By Martin Banks - 1st December 2010
The case constitutes a breach of the commission´s duty of sincere cooperation
A parliamentary committee has criticised the commission over its "uncooperative practices" towards the EU ombudsman.
The damning criticism follows the commission's refusal to disclose information concerning an exchange of letters with the German car manufacturer Porsche.
The original complainant, Friends of the Earth Europe, asked the commission to publish documents relating to meetings with car manufacturing companies on the topic of carbon dioxide emissions.
In a July 2010 ruling, the European ombudsman said the commission was guilty of maladministration and warned that its "uncooperative attitude risks eroding citizens' trust in the executive."

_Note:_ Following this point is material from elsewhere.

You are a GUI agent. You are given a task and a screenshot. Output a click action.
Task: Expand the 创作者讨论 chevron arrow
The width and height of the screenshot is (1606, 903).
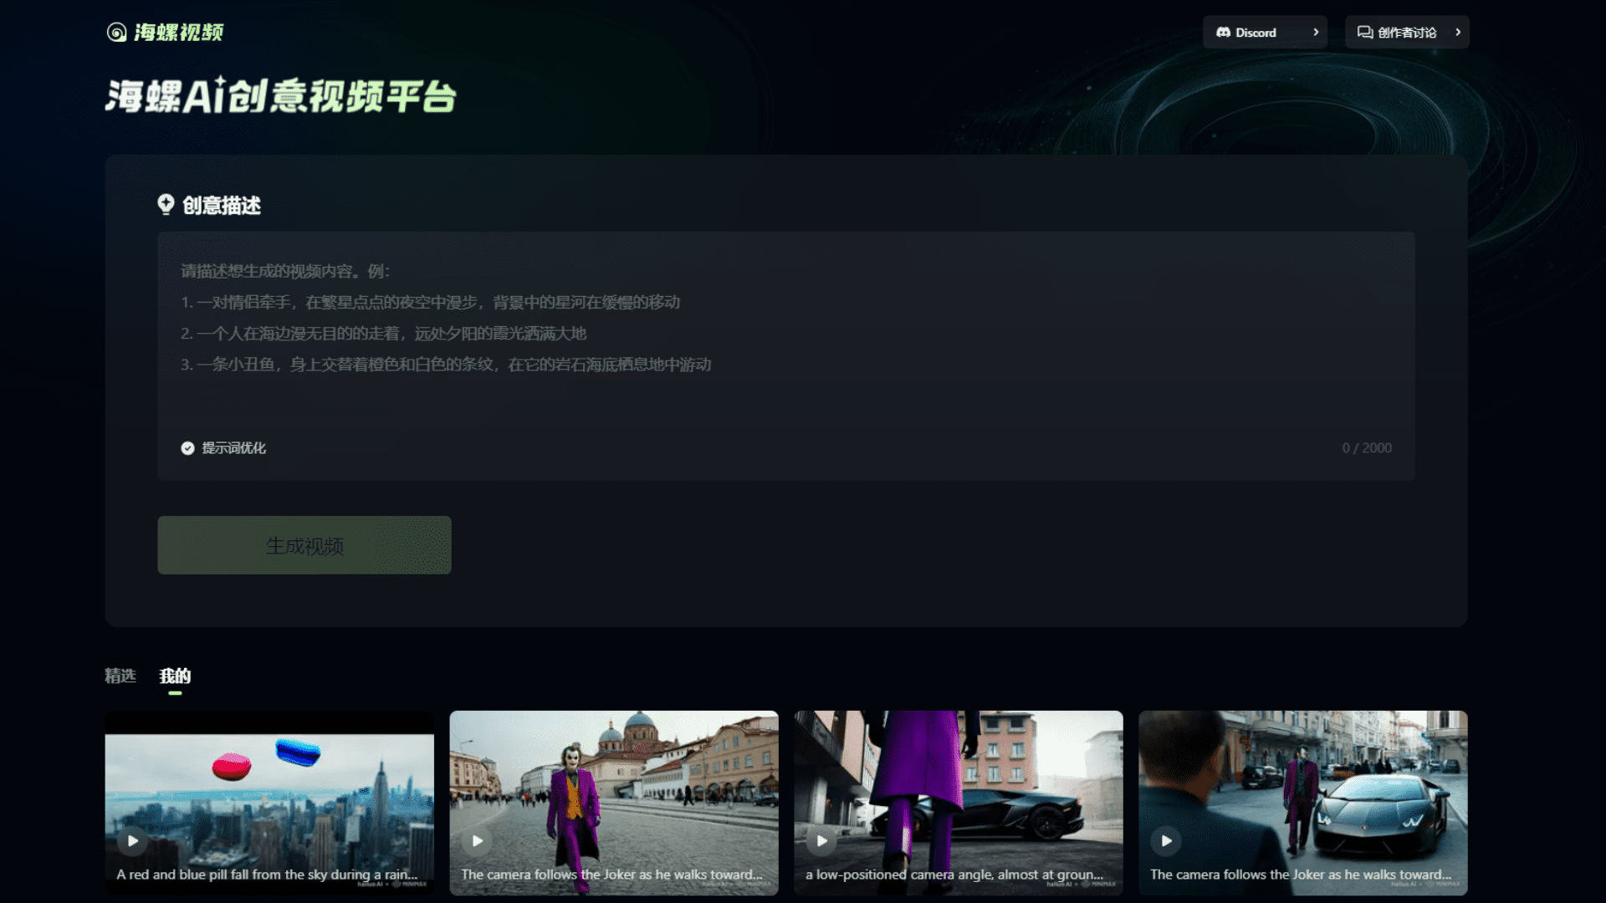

He then submitted a special recommendation to parliament, which was discussed in the petition committee.
A resolution just adopted by the committee says that by delaying its reply to the draft recommendation for 15 months and by failing to implement its undertaking to notify Porsche of its intention to disclose, the commission infringed its obligation to cooperate with the ombudsman "sincerely and in good faith."
It says the commission's attitude is "detrimental not only to inter-institutional dialogue, but also to the public image of the EU."
The resolution goes on to state that the case constitutes a breach of the commission's duty of "sincere cooperation."
It also wants the commission to give an undertaking that it will "respect the duty of sincere cooperation" with the Strasbourg-based ombudsman in the future.
"Should the commission fail to give such an undertaking and/or persist in its uncooperative practices towards ombudsman, parliament may sanction the commission," it warns.
"Such sanctions may include the placing of a portion of the commission's budget for administrative expenditure into reserve."
The report was voted by 10 in favour and none against.
In response, Paul de Clerck from Friends of the Earth Europe said, 'Parliament agrees that the commission is failing to be transparent about its interactions with industry.
"Friends of the Earth Europe has still not received the full Porsche letters and we are asking the parliament to use its budget right to force the commission to reveal the letters."